La opinión pública estadounidense no sale de su asombro luego de escuchar las declaraciones en la comisión de investigaciones del Senado, del exdirector del FBI James Comey, destituido del cargo por el propio presidente Donald Trump. No es que Comey hablase por la herida abierta. No. Su reputación como funcionario impoluto del respetado FBI lo hace creíble y apreciable, lo que significa que la carga de una probable mentira ha sido trasladada al mismísimo presidente de los EE.UU. Comey no se ha detenido en señalar que fue el presidente Trump quien le pidió desistir de sus investigaciones sobre la conexión rusa, donde era clave el teniente general Michael Flynn, asesor del magnate jefe de Estado en asuntos de seguridad y defensa y que por el escándalo tuvo que apartarse del puesto. 

Comey se ha esforzado en transmitir un único mensaje a la justicia de su país, pero sobre todo al pueblo de los EE.UU.: que el 45° presidente de los Estados Unidos de América es un mentiroso.

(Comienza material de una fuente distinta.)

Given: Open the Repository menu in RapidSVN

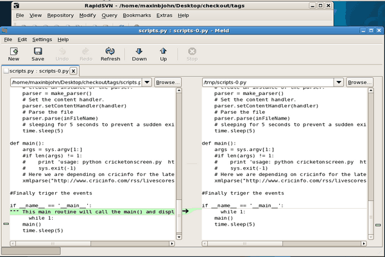Looking at the screenshot, I should [x=60, y=14].
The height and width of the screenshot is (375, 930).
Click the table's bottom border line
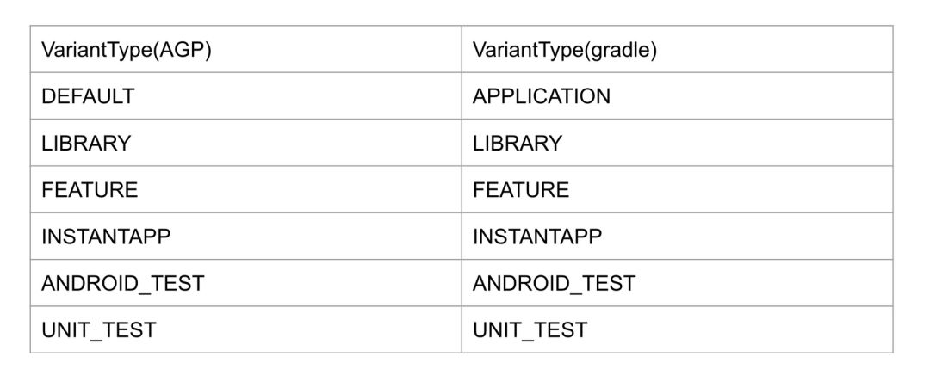462,353
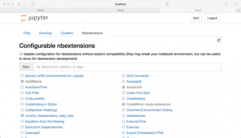The height and width of the screenshot is (138, 241).
Task: Go forward using browser forward arrow
Action: (x=24, y=4)
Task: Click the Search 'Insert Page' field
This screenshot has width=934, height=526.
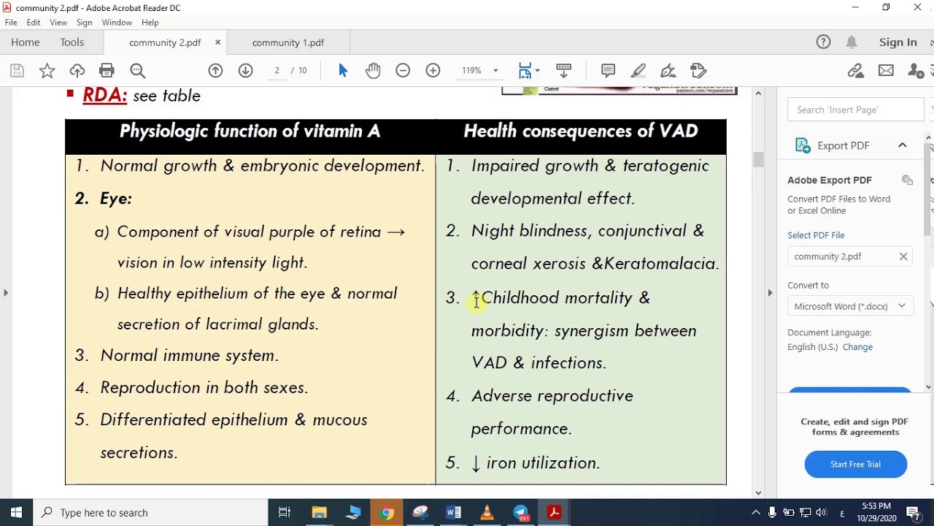Action: (855, 110)
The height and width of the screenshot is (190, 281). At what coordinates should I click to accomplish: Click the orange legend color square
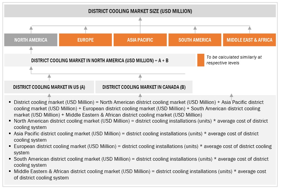point(201,60)
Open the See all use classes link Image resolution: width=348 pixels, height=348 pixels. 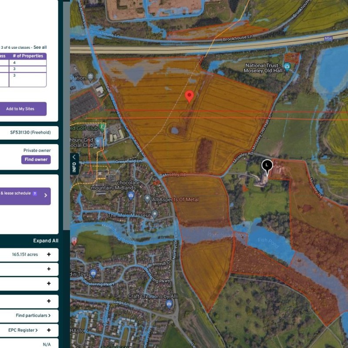tap(40, 47)
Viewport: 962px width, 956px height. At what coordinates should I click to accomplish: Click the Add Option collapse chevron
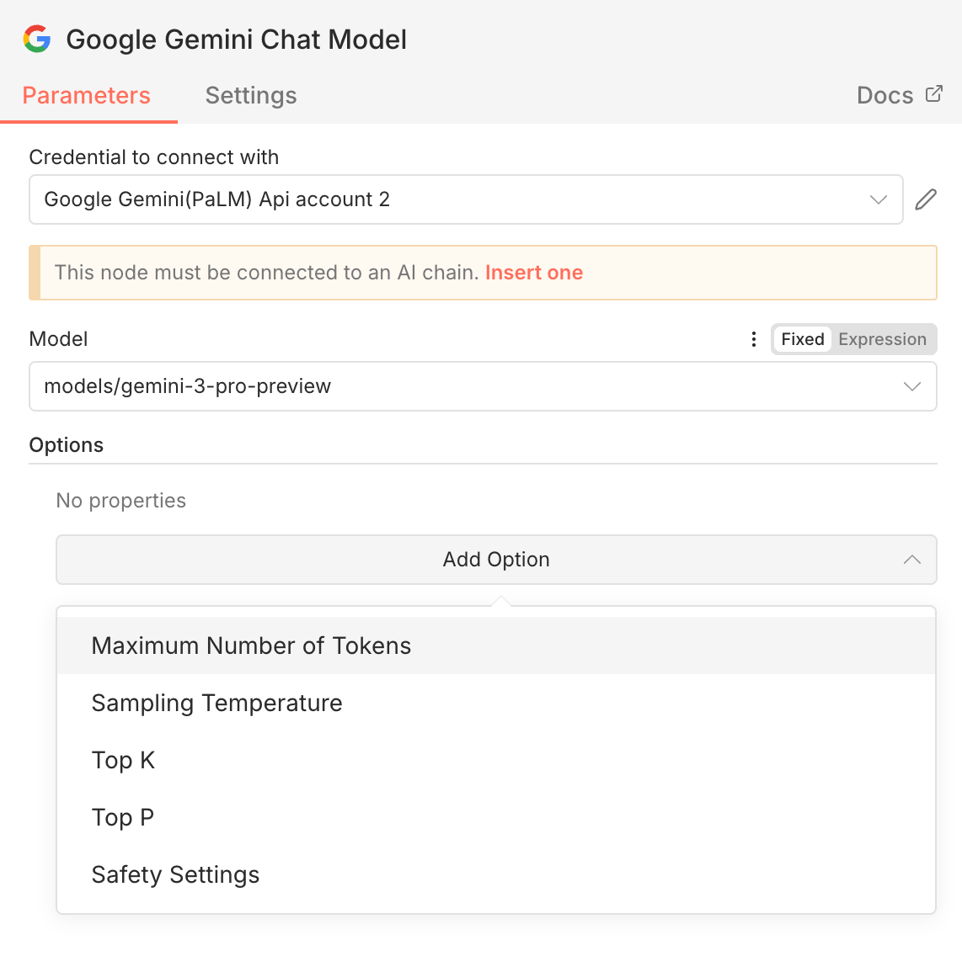coord(911,560)
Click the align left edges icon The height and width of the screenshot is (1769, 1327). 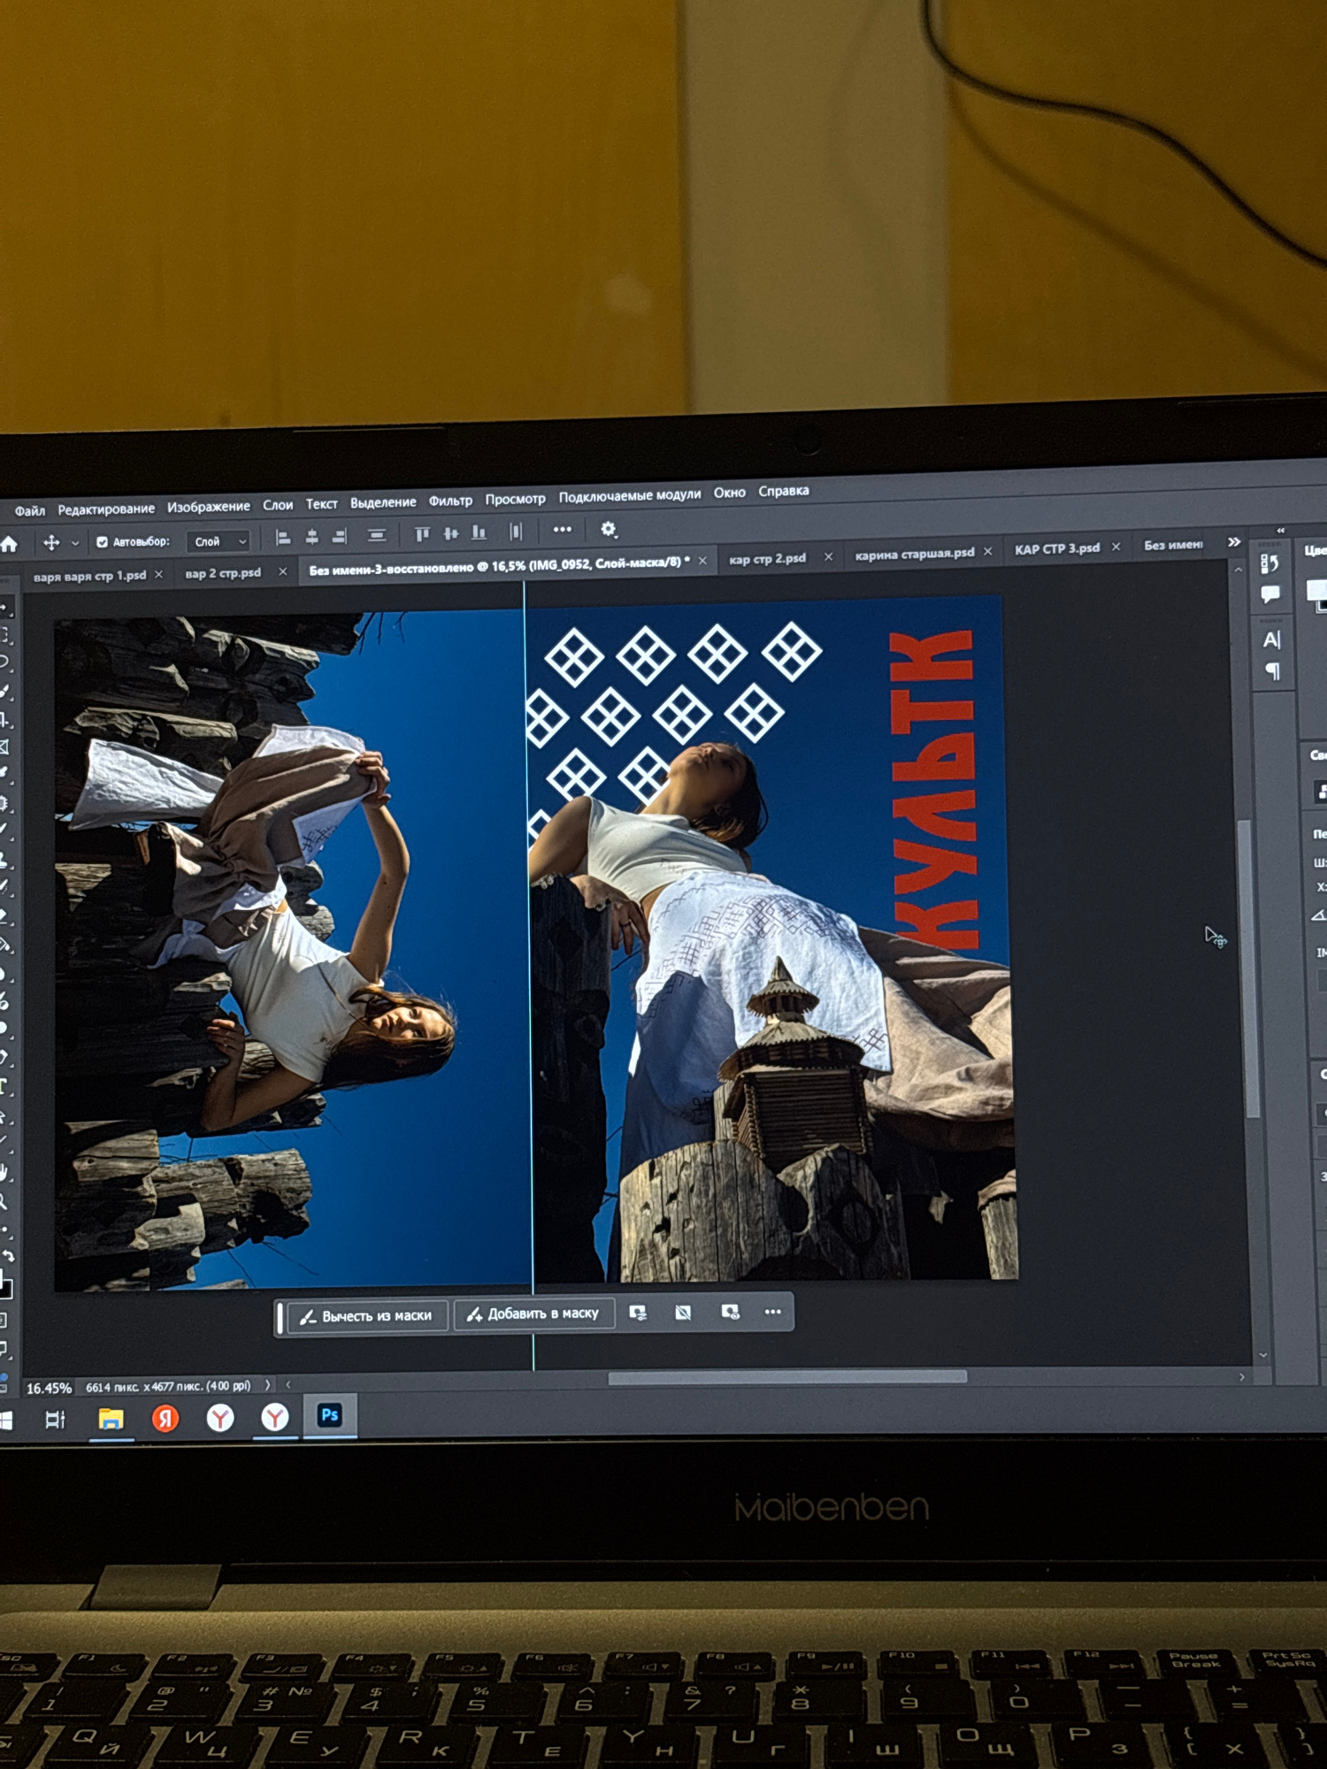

En la idiosincrasia de este país decir la verdad es todo. Aquel que miente termina aniquilado.

El sistema jurídico-político de la nación más poderosa de la Tierra asume a la verdad como un factor esencial del mantenimiento del sistema. Quien miente difícilmente podría sostenerse. Por esa razón, al presidente Richard Nixon (1969-1974) no le quedó otra alternativa que renunciar antes de que la Corte Suprema lo destituyera por las irrefutables evidencias en el caso Watergate (1974), que lo involucraran en la sustracción de documentos del partido Demócrata, lo que él negaba. 

Contrariamente, Bill Clinton aprendió de esa lección una vez desatado el escándalo que reveló una relación sentimental con la entonces becaria Monica Lewinsky (1998). Clinton pidió perdón al país y no le pasó nada. Trump debe saber de memoria, entonces, que mentir puede ser la tumba para cualquiera en su país, pues la justicia estadounidense es tremendamente implacable.